De aanvraag wordt overeenkomstig het bepaalde in de artikelen 1.7 en 2.7.4 van de Verordening ingediend.

Artikel 7. Weigeringsgronden

Onverminderd het bepaalde in artikel 1.8 en artikel 2.7.5 van de Verordening wordt subsidie mede geweigerd:

1.       indien het project niet wordt uitgevoerd in de Veenkoloniën;

2.       indien het project bij de weging op de selectiecriteria minder dan 10 punten scoort.

Artikel 8. Subsidiabele kosten

In afwijking van artikel 2.7.6 van de Verordening wordt subsidie alleen verstrekt voor de volgende kosten voor zover noodzakelijk en adequaat in relatie tot het doel van het project:

a.       coördinatiekosten voor het samenwerkingsverband

b.       de kosten voor het verspreiden van resultaten van het project

c.       de kosten van de koop of huurkoop van nieuwe machines en installaties tot maximaal de marktwaarde van de activa

d.       de kosten van adviseurs, architecten en ingenieurs

e.       haalbaarheidsstudies

f.        de kosten van verwerving of ontwikkeling van computersoftware

g.       bijdrage(n) in natura, bestaande uit onbetaalde eigen arbeid

h.       personeelskosten.

Artikel 9. Niet-subsidiabele kosten

In afwijking van artikel 1.12, tweede lid, van de Verordening wordt geen subsidie verstrekt voor voorbereidingskosten die gemaakt zijn voordat de aanvraag om subsidie is ingediend.

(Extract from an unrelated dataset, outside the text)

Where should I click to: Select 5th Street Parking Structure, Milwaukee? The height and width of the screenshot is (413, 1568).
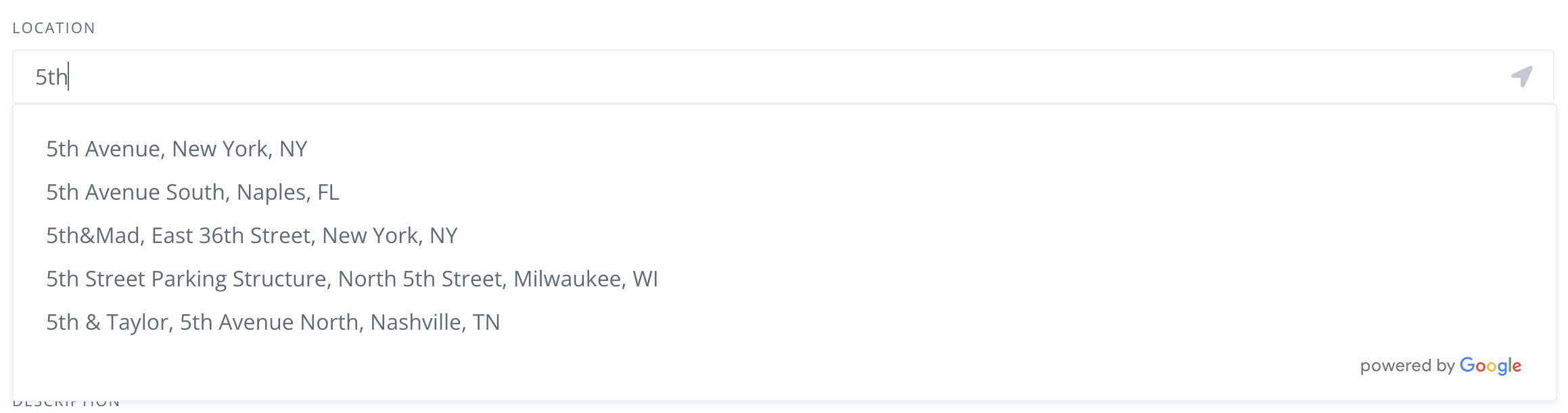[x=352, y=279]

Artikel 10. Hoogte subsidie

1.       In afwijking van artikel 2.7.8 van de Verordening bedraagt de hoogte van de subsidie:

          a.       70% van de subsidiabele kosten als bedoeld in artikel 8, onder a, b en h, voor zover het kosten voor samenwerking en kennisverspreiding betreft;

          b.       40% van de subsidiabele kosten als bedoeld artikel 8, onder c tot en met h, voor zover het kosten van productieve investeringen betreft.

2.       De maximale hoogte van de subsidie bedraagt € 5.000.000,-- voor de activiteiten als bedoeld in artikel 3, lid 1, onder a.

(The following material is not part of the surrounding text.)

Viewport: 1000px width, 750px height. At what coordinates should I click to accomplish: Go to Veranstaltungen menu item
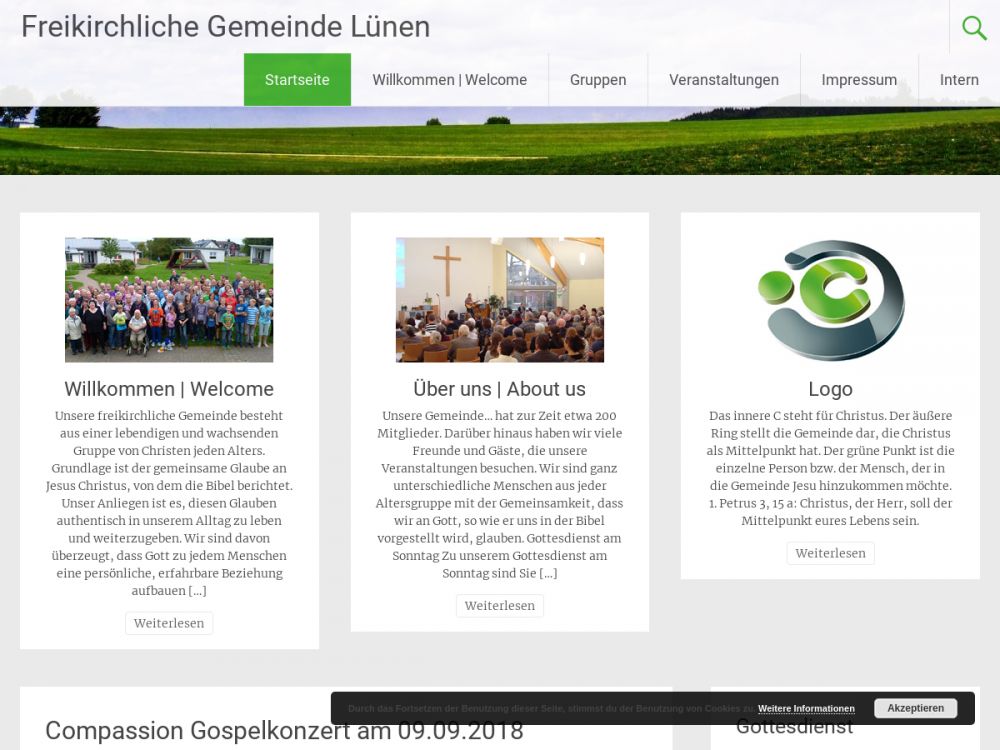coord(724,80)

3.       De maximale hoogte van de subsidie bedraagt € 500.000,-- voor de activiteiten als bedoeld in artikel 3, lid 1, onder b.

4.       De maximale hoogte van de subsidie bedraagt € 500.000,-- voor de activiteiten als bedoeld in artikel 3, lid 1, onder c.

5.       De maximale hoogte van de subsidie bedraagt € 1.500.000,-- voor de activiteiten als bedoeld in artikel 3, lid 1, onder d.

6.       Geen subsidie wordt verstrekt indien de subsidiabele kosten lager zijn dan:

          •        € 714.286,-- voor de activiteiten als bedoeld in artikel 3, lid 1, onder a en d (70%)

          •        € 1.250.000,-- voor de activiteiten als bedoeld in artikel 3, lid 1, onder a en d (40%)

          •        € 357.153,-- voor de activiteiten als bedoeld in artikel 3, lid 1, onder b en c (70%)

          •        € 625.000,-- voor de activiteiten als bedoeld in artikel 3, lid 1, onder b en c (40%)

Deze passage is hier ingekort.